How to express the field $\mathbb Q(\sqrt[3]{2},\sqrt[3]{3})$ as a simple extension of $\mathbb Q$?

Question

I’ve found $\mathbb Q(\sqrt[3]{2},\sqrt[3]{3},\zeta_3):\mathbb Q$ and the galois group $G=(C_3\times C_3)\rtimes C_2$ which has order 18. Now $\mathbb Q(\sqrt[3]{2},\sqrt[3]{3})$ is a subfield where $[\mathbb Q(\sqrt[3]{2},\sqrt[3]{3}):\mathbb Q]=9$, how can I express $\mathbb Q(\sqrt[3]{2},\sqrt[3]{3})$ as a simple extension of $\mathbb Q$? i.e. how can I find $\alpha$ s.t. $\mathbb Q(\alpha)$ isomorphic to $\mathbb Q(\sqrt[3]{2},\sqrt[3]{3})$?

Answer 1

As the commenters suspected, we can use $\alpha=\root3\of2+\root3\of3$ as the generator.

All the hard work was done when you figured out the Galois group $G$. By its description from here we see that the conjugates of $\alpha$ are $$ \zeta_3^j\root3\of2+\zeta_3^k\root3\of3 $$ with $j,k\in\{0,1,2\}$ varying independently. It is trivial to check numerically that different pairs of exponents give distinct numbers. Therefore $\alpha$ has nine conjugates, and consequently its minimal polynomial over the rationals has degree $9$, and also $[\Bbb{Q}(\alpha):\Bbb{Q}]=9$.

But $\alpha\in\Bbb{Q}(\root3\of2,\root3\of3)$, a field of degree at most nine (exactly nine as a step of the derivation of the Galois group). We are done.

Answer 2

As an alternative without Galois theory, one can use the constructive proof of the primitive element theorem. Let $\alpha = \sqrt[3]2$ and $\beta = \sqrt[3]3$. An element of the form $$\alpha + c \beta$$ is a primitive element for that extension unless $$c = \frac{\alpha' - \alpha}{\beta - \beta'}$$ where $\alpha',\beta'$ are conjugates of $\alpha,\beta$ respectively (and $\beta' \neq \beta$, of course). Thus we see that the only ``bad'' choices of $c$ are $$-\frac{1-\zeta ^i}{1 - \zeta^j} \frac{\alpha}{\beta}$$ where $\zeta$ is a primitive $3$rd root of unity, $i=0,1,2$ and $j=1,2$. Since we are taking $c\in\mathbb Q$, it is a real number. As we can take $\alpha/\beta$ can be taken to be real, we can rule out some choices of $i,j$ depending on whether the fraction involving the roots of unity is real.

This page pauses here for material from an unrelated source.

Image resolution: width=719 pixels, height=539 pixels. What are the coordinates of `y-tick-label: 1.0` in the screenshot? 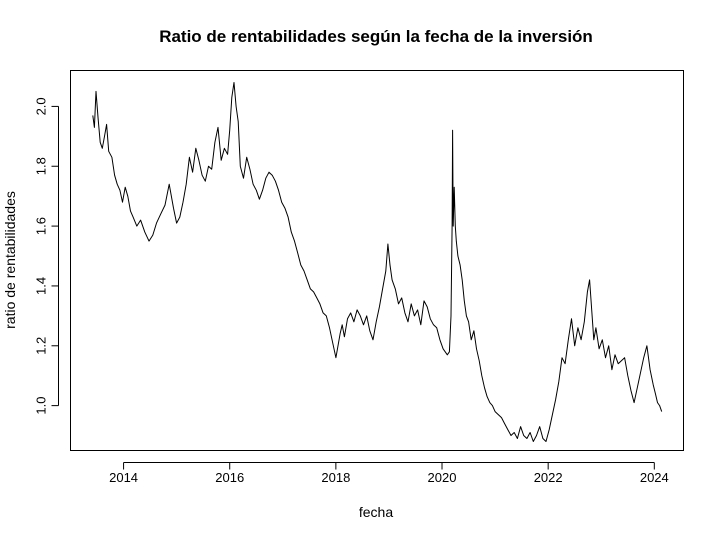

For it to not be obviously real, we must have $i\neq j$ and $i\neq 0$, so you can just check $i=1$ and $j=2$ (the only other choice is just the inverse of this) which is not real.

In particular, it is never real unless $i=0$ or $i=j$, but then in the latter case we are taking $c = \alpha/\beta = \sqrt[3]{2/3}$ which is obviously not rational. The former case is $c=0$.

So in fact any linear combination of that form works except for the obviously bad choice of $c=0$.

There are coarser and easier options available too - it is not hard to bound the complex norm of those ``bad'' $c$'s, and then you can just pick a rational number larger than that.

This argument is actually sort of implicit in the other answer - I think (but could be wrong) that actually checking that those linear combinations are distinct would pass through an argument sort of like this. The constructive primitive element theorem basically just states the only possible ways that a linear combination could fail to produce ``as many conjugates as possible'' and observes that there are just finitely many.